Member of the Nebraska Legislature from the 48th district
- In office 2007–2015
- Preceded by: Adrian Smith
- Succeeded by: John Stinner

Personal details
- Born: February 17, 1940 (age 86) Bayard, Nebraska
- Party: non-partisan
- Alma mater: Chadron State College

= John Harms (Nebraska politician) =

American politician

John N. Harms (born February 17, 1940) is a politician from the U.S. state of Nebraska. He served two terms in the Nebraska Legislature from 2007 to 2015. Harms is a former president of Western Nebraska Community College.

Harms graduated from Morrill High School in 1958. He earned a bachelor's degree and a master of science degree in secondary education from Chadron State College and an Ed.D. in higher educational administration from Montana State University. He began his professional career as a high school teacher in Gering, Nebraska and served in a variety of educational positions culminating with the presidency of Western Nebraska Community College, a position he attained in 1976.

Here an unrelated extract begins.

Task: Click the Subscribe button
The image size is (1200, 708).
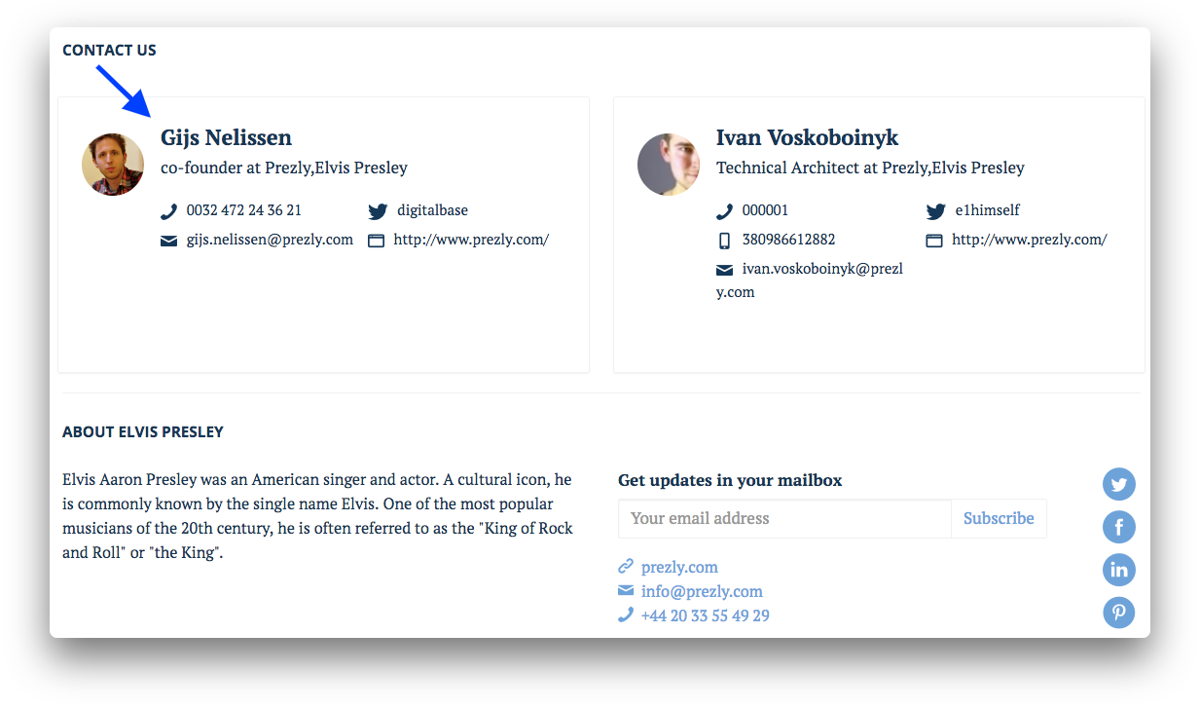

In 2006, Harms retired from the college to run for the state legislature. He defeated Gering dentist George Schlothauer, winning 58% of the vote to Schlothauer's 42%.

Harms ran unopposed for re-election to his legislative seat in 2010.

Due to Nebraska's term-limits law, Harms was ineligible to run for a third consecutive term in 2014. He was succeeded by John Stinner.